For someone who's described himself as "not a real estate guy," Peter Munk has built an extensive career in the property market. Here are some of his notable ventures:
Mr. Munk's holding company acquired real estate firm Trizec Corp. for $750-million in 1994, followed by an aggressive buying spree that included the purchase of Chicago's Sears Tower. In 2002, the company renamed itself Trizec Properties and became a real estate income trust. Four years later, it was purchased for $4.8-billion (U.S.) by Brookfield Properties Corp. and buyout firm Blackstone Group. At the time, Trizec's portfolio included 61 U.S. office towers. Mr. Munk netted more than $320-million (Canadian) from the sale.

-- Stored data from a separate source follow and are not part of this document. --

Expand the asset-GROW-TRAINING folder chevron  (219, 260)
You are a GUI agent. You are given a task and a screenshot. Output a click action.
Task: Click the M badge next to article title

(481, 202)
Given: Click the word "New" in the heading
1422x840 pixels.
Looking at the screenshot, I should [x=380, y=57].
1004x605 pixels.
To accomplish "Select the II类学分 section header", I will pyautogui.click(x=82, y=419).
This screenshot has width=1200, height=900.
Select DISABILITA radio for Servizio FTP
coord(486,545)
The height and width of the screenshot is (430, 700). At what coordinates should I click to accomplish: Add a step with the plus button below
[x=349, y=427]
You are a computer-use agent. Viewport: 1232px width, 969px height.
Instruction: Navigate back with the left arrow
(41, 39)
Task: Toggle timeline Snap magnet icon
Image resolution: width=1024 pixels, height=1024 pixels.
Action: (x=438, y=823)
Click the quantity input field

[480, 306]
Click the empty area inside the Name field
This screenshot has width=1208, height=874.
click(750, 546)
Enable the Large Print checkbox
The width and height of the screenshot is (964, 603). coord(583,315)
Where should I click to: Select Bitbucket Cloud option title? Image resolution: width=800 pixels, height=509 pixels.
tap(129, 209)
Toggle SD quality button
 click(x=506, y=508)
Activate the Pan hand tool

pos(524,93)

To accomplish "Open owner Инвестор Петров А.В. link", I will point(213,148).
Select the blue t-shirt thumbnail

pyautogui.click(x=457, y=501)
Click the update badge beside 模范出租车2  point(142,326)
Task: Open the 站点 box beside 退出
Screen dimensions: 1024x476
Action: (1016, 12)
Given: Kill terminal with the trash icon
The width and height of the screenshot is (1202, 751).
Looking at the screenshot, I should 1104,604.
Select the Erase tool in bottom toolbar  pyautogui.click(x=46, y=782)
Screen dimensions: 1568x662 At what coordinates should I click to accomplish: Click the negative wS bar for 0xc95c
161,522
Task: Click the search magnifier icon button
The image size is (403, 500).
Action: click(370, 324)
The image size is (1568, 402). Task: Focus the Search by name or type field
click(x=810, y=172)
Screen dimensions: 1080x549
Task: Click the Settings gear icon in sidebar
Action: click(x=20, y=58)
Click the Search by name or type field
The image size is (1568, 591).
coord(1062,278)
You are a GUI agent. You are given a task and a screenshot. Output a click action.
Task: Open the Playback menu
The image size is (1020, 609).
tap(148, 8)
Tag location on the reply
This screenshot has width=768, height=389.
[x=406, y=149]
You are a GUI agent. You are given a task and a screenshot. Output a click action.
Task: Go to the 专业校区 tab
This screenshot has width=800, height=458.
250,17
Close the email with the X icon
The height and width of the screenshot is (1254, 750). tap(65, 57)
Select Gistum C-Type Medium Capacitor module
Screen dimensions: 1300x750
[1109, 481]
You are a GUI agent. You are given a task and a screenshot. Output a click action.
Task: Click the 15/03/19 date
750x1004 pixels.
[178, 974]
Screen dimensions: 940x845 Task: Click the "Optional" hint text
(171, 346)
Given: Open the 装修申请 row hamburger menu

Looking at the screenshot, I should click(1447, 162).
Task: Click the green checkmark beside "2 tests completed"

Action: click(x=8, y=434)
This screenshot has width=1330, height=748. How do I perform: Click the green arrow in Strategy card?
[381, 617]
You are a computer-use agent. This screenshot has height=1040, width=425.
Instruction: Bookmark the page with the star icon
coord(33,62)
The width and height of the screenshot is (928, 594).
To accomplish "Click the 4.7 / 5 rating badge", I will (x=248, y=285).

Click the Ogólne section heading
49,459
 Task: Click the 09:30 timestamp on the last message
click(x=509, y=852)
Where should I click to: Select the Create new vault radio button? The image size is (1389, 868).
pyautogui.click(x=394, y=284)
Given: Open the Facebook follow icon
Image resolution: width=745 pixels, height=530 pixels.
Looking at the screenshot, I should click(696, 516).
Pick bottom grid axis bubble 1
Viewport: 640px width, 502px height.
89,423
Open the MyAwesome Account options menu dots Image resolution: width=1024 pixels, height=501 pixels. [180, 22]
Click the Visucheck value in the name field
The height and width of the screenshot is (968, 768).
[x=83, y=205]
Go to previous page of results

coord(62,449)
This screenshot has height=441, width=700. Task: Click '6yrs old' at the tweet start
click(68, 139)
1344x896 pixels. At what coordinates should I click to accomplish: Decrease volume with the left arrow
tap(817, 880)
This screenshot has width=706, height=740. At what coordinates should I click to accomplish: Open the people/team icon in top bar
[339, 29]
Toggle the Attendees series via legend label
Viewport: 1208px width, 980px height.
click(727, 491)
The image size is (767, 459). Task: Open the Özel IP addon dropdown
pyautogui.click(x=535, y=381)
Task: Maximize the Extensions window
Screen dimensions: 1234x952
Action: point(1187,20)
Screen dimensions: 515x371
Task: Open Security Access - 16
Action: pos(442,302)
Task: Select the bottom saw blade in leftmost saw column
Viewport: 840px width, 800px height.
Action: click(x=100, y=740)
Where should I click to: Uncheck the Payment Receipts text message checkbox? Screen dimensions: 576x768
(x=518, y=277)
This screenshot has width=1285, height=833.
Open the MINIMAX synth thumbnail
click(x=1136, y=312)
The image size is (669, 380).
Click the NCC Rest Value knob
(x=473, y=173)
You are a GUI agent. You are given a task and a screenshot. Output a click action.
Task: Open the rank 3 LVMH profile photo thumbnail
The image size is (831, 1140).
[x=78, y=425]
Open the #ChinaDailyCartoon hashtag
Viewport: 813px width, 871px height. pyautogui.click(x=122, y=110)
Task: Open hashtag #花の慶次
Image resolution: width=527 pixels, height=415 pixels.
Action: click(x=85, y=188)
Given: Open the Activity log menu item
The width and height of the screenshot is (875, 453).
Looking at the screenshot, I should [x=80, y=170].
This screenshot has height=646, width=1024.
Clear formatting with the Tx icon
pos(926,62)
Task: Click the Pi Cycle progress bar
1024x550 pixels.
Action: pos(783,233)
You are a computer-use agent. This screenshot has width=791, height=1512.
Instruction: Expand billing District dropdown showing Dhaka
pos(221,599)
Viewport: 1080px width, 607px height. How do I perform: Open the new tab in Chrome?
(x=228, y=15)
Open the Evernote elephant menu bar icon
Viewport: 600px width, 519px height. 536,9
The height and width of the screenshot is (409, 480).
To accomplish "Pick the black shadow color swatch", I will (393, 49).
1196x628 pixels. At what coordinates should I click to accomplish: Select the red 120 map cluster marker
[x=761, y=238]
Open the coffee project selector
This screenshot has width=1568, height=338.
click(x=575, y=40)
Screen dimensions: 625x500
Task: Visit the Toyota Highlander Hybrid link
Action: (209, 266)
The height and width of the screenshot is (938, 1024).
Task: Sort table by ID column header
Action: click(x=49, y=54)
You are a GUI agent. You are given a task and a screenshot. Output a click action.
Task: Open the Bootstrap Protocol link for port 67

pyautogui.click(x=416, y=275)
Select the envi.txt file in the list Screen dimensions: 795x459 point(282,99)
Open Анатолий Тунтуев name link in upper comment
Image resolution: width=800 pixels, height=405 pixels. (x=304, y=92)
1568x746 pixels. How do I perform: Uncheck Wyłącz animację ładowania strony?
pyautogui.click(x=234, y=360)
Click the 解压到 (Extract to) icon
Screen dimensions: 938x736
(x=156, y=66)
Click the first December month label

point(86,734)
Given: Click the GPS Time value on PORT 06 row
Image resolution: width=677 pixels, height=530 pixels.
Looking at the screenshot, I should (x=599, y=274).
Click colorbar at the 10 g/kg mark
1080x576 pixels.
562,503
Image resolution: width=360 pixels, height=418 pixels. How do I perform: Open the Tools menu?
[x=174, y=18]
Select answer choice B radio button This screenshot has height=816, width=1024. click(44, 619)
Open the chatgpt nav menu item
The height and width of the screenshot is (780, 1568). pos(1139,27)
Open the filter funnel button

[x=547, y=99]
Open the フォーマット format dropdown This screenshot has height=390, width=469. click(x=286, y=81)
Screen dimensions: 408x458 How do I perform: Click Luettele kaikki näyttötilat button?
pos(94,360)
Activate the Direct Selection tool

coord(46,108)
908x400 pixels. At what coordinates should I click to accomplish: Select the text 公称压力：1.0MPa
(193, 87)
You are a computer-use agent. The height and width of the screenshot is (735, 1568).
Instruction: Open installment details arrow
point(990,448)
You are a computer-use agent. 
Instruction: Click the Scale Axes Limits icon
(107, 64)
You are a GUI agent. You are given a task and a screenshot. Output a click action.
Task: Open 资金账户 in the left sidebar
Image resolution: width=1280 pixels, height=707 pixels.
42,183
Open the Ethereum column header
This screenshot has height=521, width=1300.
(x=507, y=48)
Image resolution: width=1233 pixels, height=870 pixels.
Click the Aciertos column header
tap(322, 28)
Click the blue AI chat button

Mr. Munk is no stranger to ventures in far-flung locations. He and business partner David Gilmour built a hotel empire in the South Pacific, with financing from a Saudi Arabian arms dealer. Their portfolio included the hotel chain Travelodge in Australia; at one point, their company was the largest hotel operator in the Australasia region. In 1981, Mr. Munk and his partners sold Southern Pacific Hotel Corp. for $130-million (U.S.).
AN EGYPTIAN FAILURE
One of Mr. Munk's most ambitious projects was a $400-million development near the Giza pyramids in Egypt. A contract was signed in 1974 with the Egyptian government's tourism agency, and the project received backing from then-president Anwar Sadat. The tourist mecca was to include everything from hotels to nightclubs, but it came under significant protest in the Egyptian parliament and among archeologists. In 1978, Mr. Sadat axed the project.
THE NEW MONACO
Mr. Munk has a vision for Tivat, a coastal town in Montenegro: He wants to make it the next Monaco. He and a group of high-profile investors are transforming the industrial port into a luxury marina/playground for the superrich known as Porto Montenegro, where weekly rates for apartments range between €850 and €10,000 ($1,100 to $13,000 Canadian). In 2008, Mr. Munk said he was investing between €50-million and €75-million of his own money in the project. To execute his vision, he closed the local naval base, a decision that drew thousands of residents into the streets of Tivat in protest. His response is that development will bring prosperity to the town.
BACK TO HUNGARY
Mr. Munk, a native of Budapest, has been a major investor in TriGranit Development Corp., a Hungarian real-estate development company with properties across Eastern Europe. In 2008, The Globe reported that Mr. Munk owned about 18 per cent of TriGranit, which handled construction at Porto Montenegro.